Andrew: This would be a good example to study further. But I’m guessing I already know the answer to the question, Are the data available?

Sander: Good luck! Open data is an anathema to much of the med community, aggravated by the massive confidentiality requirements imposed by funders, IRBs, and institutional legal offices. Prophetically, Rothman wrote a 1981 NEJM editorial lamenting the growing problem of these requirements and how they would strangulate epidemiology; a few decades later he was sued by an ambulance-chasing lawyer representing someone in a database Rothman had published a study from, on grounds of potentially violating the patient’s privacy.

[Jeez. — AG]

Andrew: I assume these concerns are not anything special with this particular study; it’s just the standard way that medical research is reported.

Sander: A standard way, yes. JAMA ed may well have forced everything bad above on this team’s write-up – I’ve heard several cases where that is exactly what the authors reported upon critical inquiries from me or colleagues about their statistical infelicities. JAMA and journals that model themselves on it are the worst that I know of in this regard. Thanks I think in part to the good influences of Steve Goodman, AIM and some other more progressive journals are less rigid; and most epidemiology journals (which often publish studies like this one except for urgency) are completely open to alternative approaches. One, Epidemiology, actively opposes and forbids the JAMA approach (just like JAMA forbids our approach), much to the ire of biostatisticians who built their careers around 0.05.

[Two curmudgeons curmudging . . . but I think this is good stuff! Too bad there isn’t more of this in scientific journals.

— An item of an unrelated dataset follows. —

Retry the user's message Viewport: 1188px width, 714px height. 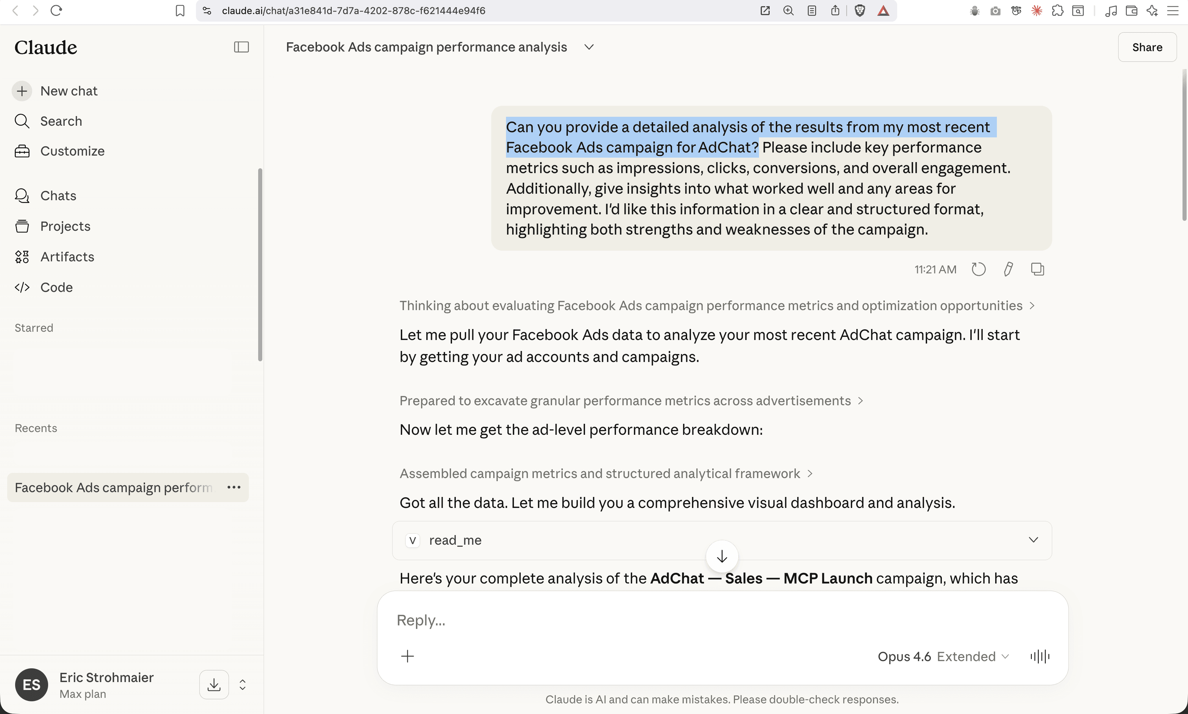979,269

The trouble is, if we want to get this published, we’d need to explain everything in detail, and then you lose the spontaneity. — AG]

P.S. Regarding that clickbait title . . . OK, sure, JAMA’s not killing anybody. But, if you accept that medical research can and should have life-and-death implications, then mistakes in medical research could kill people, right? If you want to claim that your work is high-stakes and important, then you have to take responsibility for it. And it is a statistical fallacy to take a non-statistically-significant result from a low-power study and use this as a motivation to default to the null hypothesis.